Tras estirar al máximo los tiempos internos de Morena, el alcalde de Bahía de Banderas, Héctor Santana finalmente solicitó ayer licencia para separarse del cargo a fin de estar habilitado para registrarse el día de mañana como aspirante a la candidatura guinda a la gubernatura de Nayarit.
La forma en que Santana postergó al máximo su salida de la alcaldía puede ser un mensaje de que ya sabe lo que pasará al término de este proceso interno de Morena mediante el cual se definirá al coordinador estatal que en automático se convertirá en candidato a gobernador cuando se cumplan los tiempos electorales.
Y es que a pesar del buen trabajo que ha realizado en Bahía de Banderas, Héctor Santana no la tiene fácil ante sus dos principales competidoras, la alcaldesa de Tepic Geraldine Ponce y la senadora con licencia Jasmine Bugarín.
Mientras Geraldine es la candidata natural debido al respaldo que siempre ha tenido desde las más altas esferas de Morena, y Jasmine apela a una negociación cupular entre Morena y el Partido Verde, el alcalde de Bahía apuesta su futuro a su popularidad y la red de apoyos que ha logrado tejer en todo el estado.
Si bien desde Bahía se le veía como el candidato del gobernador, en la recta final parece claro que la carta del gobernador es otra dama, Elizabeth López Blanco.

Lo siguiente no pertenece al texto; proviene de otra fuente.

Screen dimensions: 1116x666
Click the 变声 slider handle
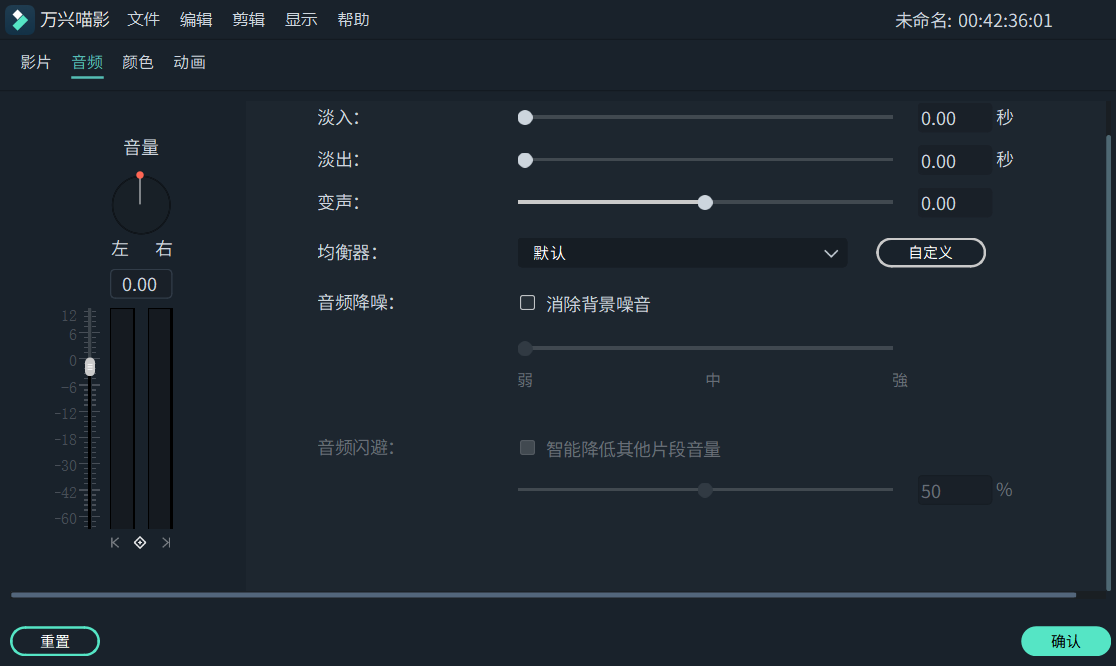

Por eso la tranquilidad que ha mostrado en los últimos Héctor Santana pareciera un indicio de que está preparado para un resultado adverso, aunque incluso si saliera derrotado del proceso estaría asegurando su reelección.
De acuerdo con todas las encuestas serias, Nayarit es un estado totalmente morenizado, así que sin importar quién sea el candidato, los altos mandos del partido tienen la certeza de que arrasarán en la próxima contienda, por eso tienen un amplio margen de maniobra a la hora de seleccionar a su candidato.
Por el tamaño de su padrón, Nayarit pesa poco en el contexto nacional, por eso es altamente viable la posibilidad de que el Partido Verde consiga que Morena le ceda la candidatura para Jasmine Bugarín a cambio de que el Verde apoye a Morena en las otras alianzas estatales.
En cuanto a Geraldine, su futuro depende del apoyo que le prodiguen López Obrador y la presidenta Sheinbaum, a quien en alguna ocasión vimos arrullando a la bebé de la alcaldesa, en clara señal del afecto que hay entre ellas.
Por lo tanto, Santana sabe perfectamente que eso de que la candidatura se resolverá por encuesta es algo que está por verse, porque es bien sabido que las encuestas de Morena son como el espíritu santo, todo mundo sabe que existen pero nadie las ha visto.